══ Material for the task

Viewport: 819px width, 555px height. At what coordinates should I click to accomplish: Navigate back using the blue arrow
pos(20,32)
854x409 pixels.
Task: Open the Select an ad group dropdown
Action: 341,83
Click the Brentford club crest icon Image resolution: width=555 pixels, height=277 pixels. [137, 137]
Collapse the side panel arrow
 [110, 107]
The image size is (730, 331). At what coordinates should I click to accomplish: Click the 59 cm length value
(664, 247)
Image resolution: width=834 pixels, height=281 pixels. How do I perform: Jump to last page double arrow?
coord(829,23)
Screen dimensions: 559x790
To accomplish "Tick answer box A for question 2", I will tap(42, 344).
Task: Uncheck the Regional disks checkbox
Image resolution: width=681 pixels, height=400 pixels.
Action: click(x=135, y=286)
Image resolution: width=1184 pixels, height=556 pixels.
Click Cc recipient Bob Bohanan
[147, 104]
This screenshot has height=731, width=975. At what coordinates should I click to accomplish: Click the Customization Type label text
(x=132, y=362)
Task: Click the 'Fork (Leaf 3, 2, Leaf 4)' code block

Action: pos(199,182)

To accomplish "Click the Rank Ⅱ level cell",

════
══ Material for the task

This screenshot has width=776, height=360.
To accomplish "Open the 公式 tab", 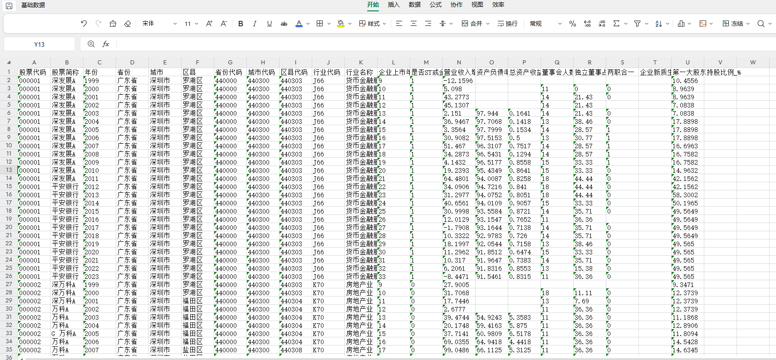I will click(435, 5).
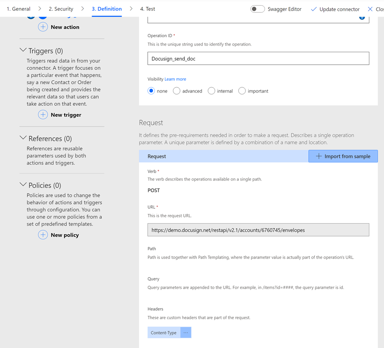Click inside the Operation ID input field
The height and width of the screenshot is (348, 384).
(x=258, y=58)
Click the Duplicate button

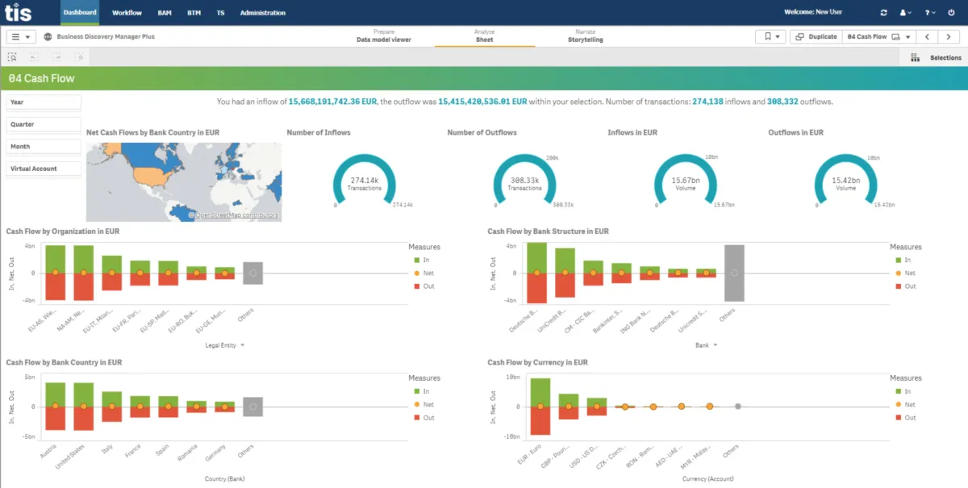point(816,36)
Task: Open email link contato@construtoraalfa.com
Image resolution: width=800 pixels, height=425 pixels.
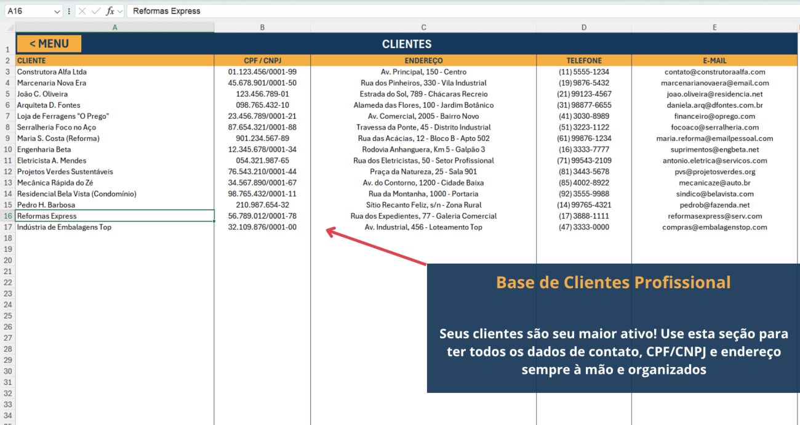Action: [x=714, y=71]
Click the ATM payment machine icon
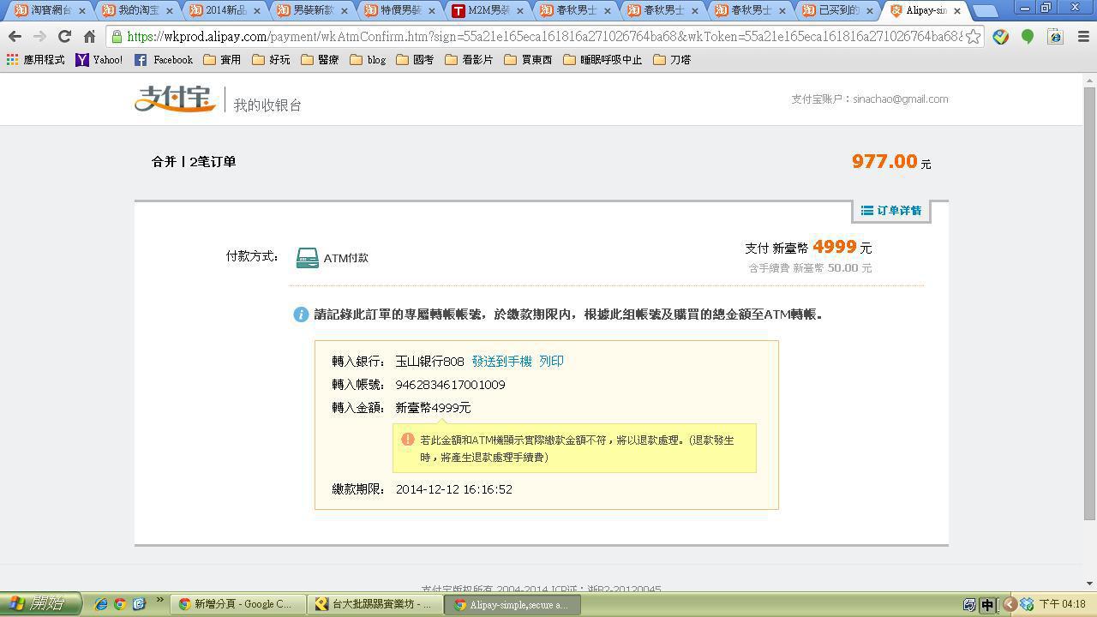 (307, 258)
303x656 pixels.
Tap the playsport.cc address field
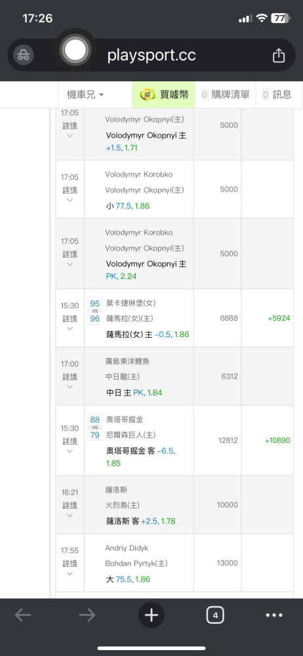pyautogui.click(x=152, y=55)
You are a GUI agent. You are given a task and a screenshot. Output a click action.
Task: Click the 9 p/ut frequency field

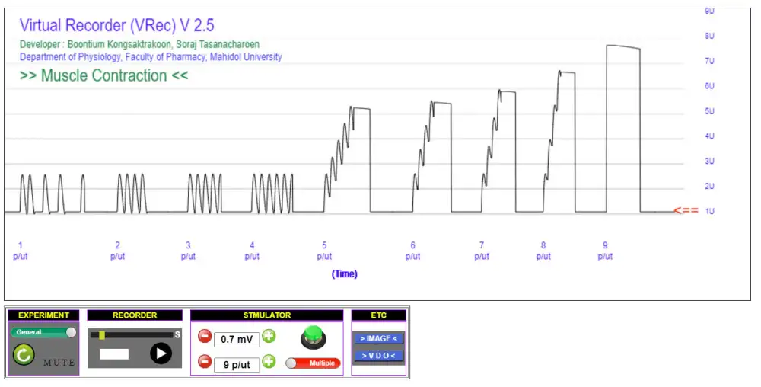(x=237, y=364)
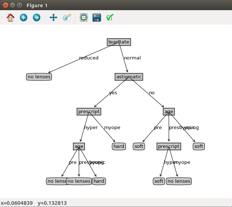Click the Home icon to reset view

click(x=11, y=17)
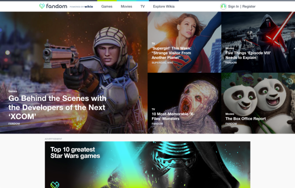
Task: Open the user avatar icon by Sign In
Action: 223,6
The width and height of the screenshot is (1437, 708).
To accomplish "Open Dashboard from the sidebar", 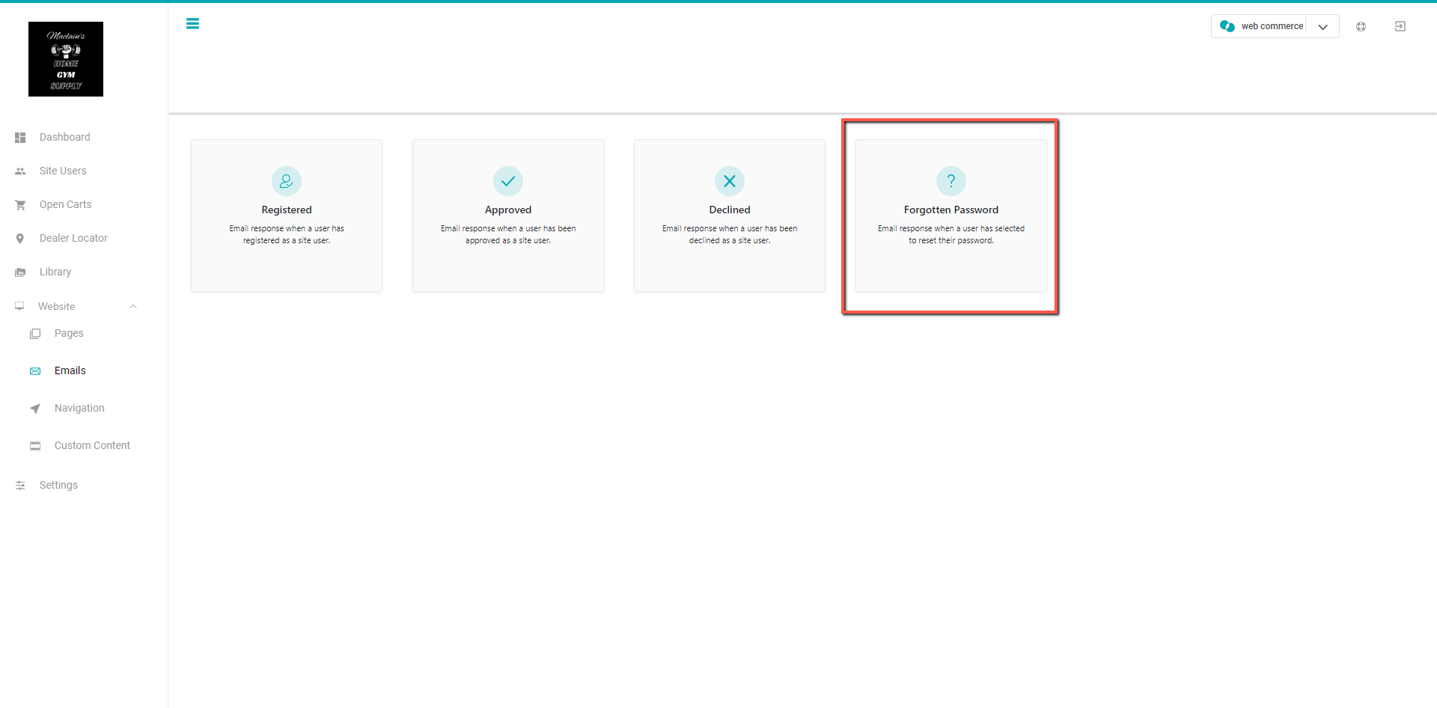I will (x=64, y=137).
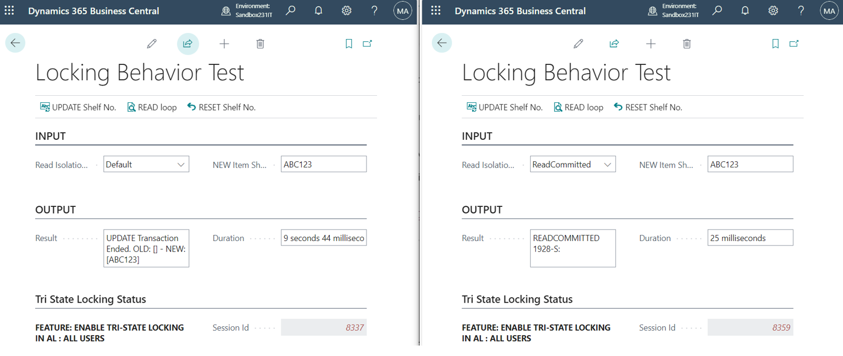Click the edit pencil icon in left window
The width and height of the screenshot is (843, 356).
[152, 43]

════

• [Task description] Look above for the line holding "Task: Click the 'Fork". Print it and every line after it, exactly, through the line holding "Rank Ⅱ level".

• [Response to the task]
Task: Click the 'Fork (Leaf 3, 2, Leaf 4)' code block

Action: pos(199,182)

To accomplish "Click the Rank Ⅱ level cell",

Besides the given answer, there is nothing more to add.